Task objective =
Could you print each entry below verbatim while omitting the pictures?

________________________________________

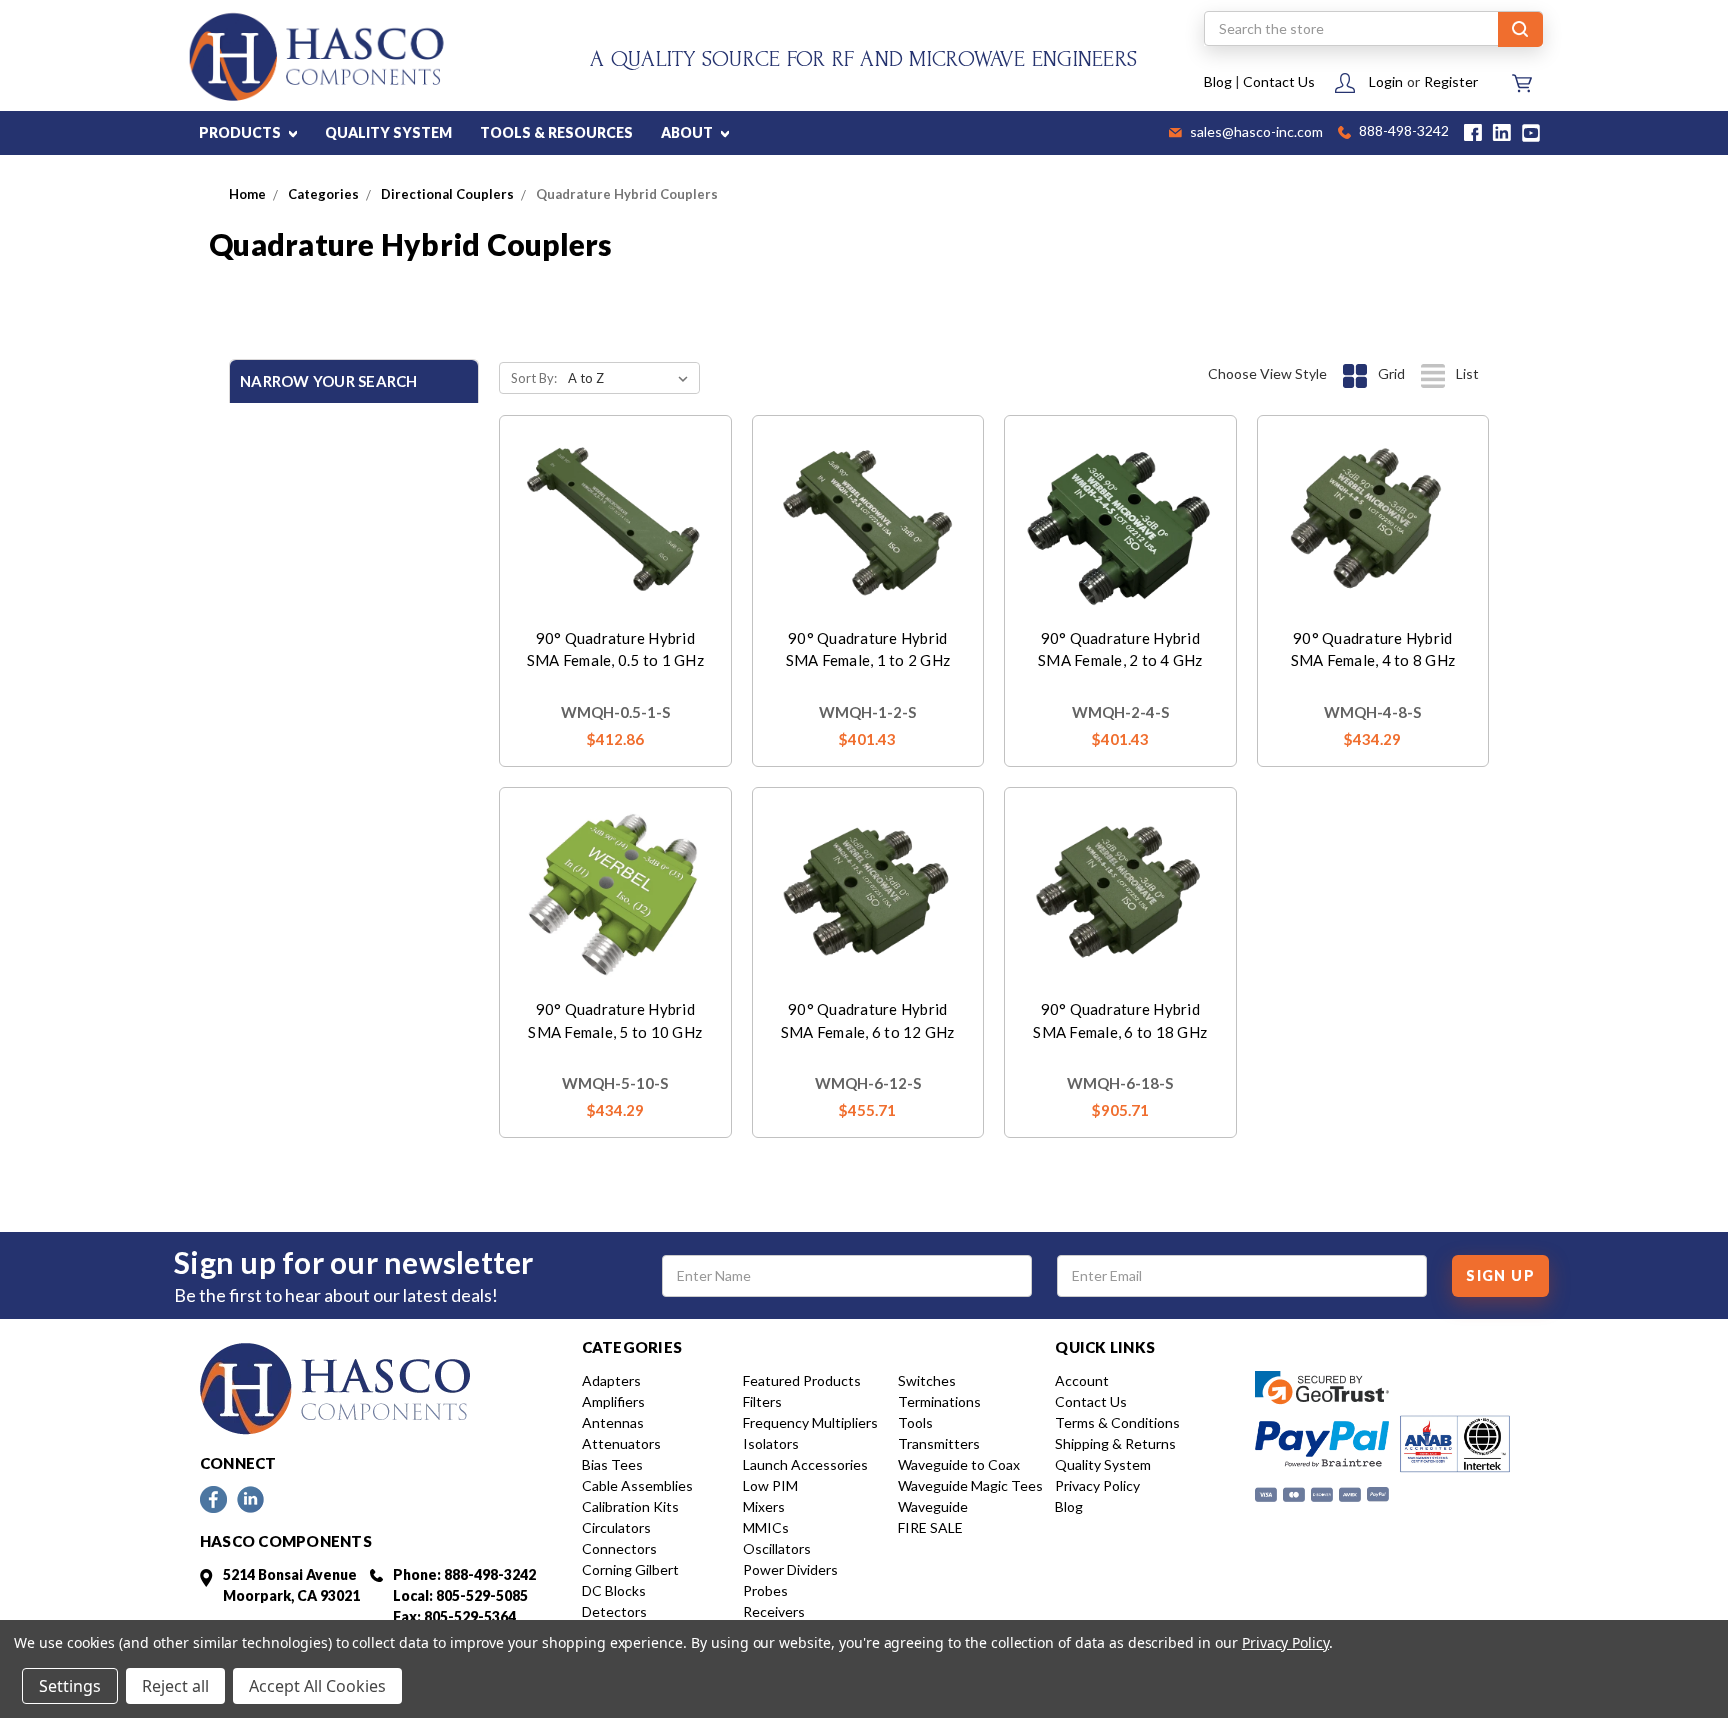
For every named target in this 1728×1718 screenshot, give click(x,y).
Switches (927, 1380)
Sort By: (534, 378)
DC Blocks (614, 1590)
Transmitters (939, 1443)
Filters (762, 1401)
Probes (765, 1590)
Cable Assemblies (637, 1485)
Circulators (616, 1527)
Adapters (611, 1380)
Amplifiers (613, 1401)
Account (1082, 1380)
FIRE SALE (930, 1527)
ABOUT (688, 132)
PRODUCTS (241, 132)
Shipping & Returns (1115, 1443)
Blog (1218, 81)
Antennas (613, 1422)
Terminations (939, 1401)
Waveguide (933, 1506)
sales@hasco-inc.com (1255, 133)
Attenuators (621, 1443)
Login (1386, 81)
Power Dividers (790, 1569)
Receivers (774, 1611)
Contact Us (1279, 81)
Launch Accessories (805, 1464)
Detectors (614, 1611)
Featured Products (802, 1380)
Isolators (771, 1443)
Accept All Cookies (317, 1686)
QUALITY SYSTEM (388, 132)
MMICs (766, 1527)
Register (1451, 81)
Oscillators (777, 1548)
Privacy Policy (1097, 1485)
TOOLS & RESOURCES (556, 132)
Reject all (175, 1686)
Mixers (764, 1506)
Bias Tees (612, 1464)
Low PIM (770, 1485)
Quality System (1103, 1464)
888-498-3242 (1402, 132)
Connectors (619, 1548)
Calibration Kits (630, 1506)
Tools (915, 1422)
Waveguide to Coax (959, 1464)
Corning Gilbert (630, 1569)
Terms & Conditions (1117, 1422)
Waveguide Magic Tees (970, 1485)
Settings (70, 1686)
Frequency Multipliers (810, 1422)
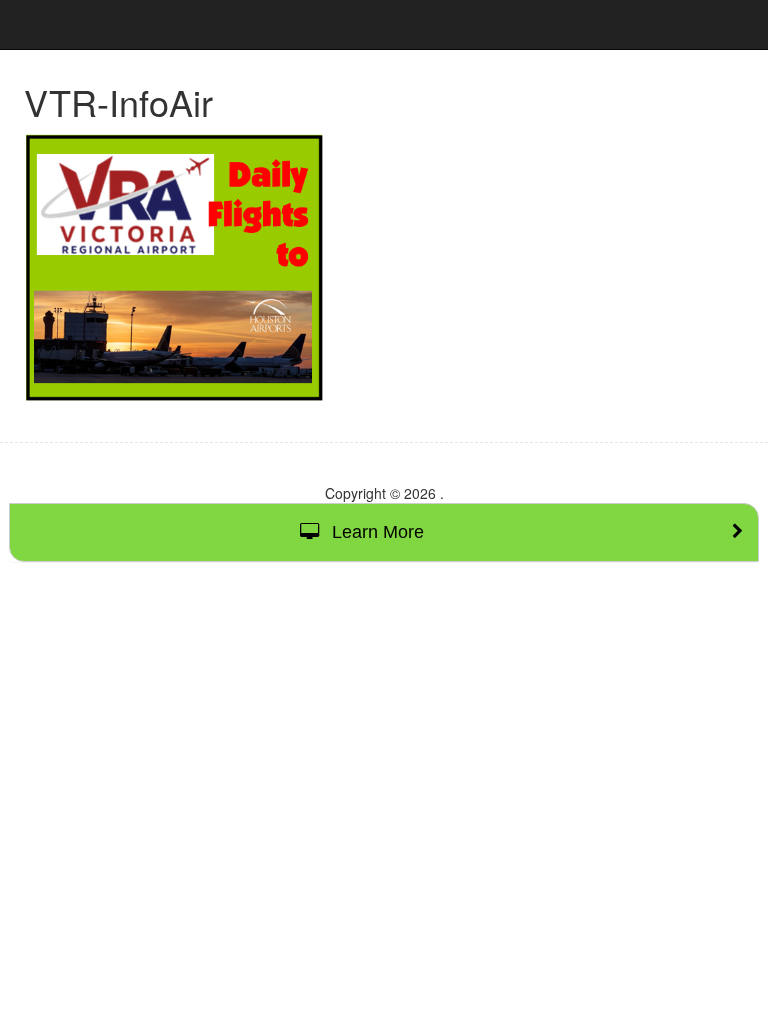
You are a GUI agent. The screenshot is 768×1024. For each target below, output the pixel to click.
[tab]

________________________________________

Your solution =
For every named target in this 1728×1718 screenshot, give click(x,y).
Switches (927, 1380)
Sort By: (534, 378)
DC Blocks (614, 1590)
Transmitters (939, 1443)
Filters (762, 1401)
Probes (765, 1590)
Cable Assemblies (637, 1485)
Circulators (616, 1527)
Adapters (611, 1380)
Amplifiers (613, 1401)
Account (1082, 1380)
FIRE SALE (930, 1527)
ABOUT (688, 132)
PRODUCTS (241, 132)
Shipping & Returns (1115, 1443)
Blog (1218, 81)
Antennas (613, 1422)
Terminations (939, 1401)
Waveguide (933, 1506)
sales@hasco-inc.com (1255, 133)
Attenuators (621, 1443)
Login (1386, 81)
Power Dividers (790, 1569)
Receivers (774, 1611)
Contact Us (1279, 81)
Launch Accessories (805, 1464)
Detectors (614, 1611)
Featured Products (802, 1380)
Isolators (771, 1443)
Accept All Cookies (317, 1686)
QUALITY SYSTEM (388, 132)
MMICs (766, 1527)
Register (1451, 81)
Oscillators (777, 1548)
Privacy Policy (1097, 1485)
TOOLS & RESOURCES (556, 132)
Reject all (175, 1686)
Mixers (764, 1506)
Bias Tees (612, 1464)
Low PIM (770, 1485)
Quality System (1103, 1464)
888-498-3242 (1402, 132)
Connectors (619, 1548)
Calibration Kits (630, 1506)
Tools (915, 1422)
Waveguide to Coax (959, 1464)
Corning Gilbert (630, 1569)
Terms & Conditions (1117, 1422)
Waveguide Magic Tees (970, 1485)
Settings (70, 1686)
Frequency Multipliers (810, 1422)
You are a GUI agent. The screenshot is 768×1024. For each target below, output the pixel to click.
[tab]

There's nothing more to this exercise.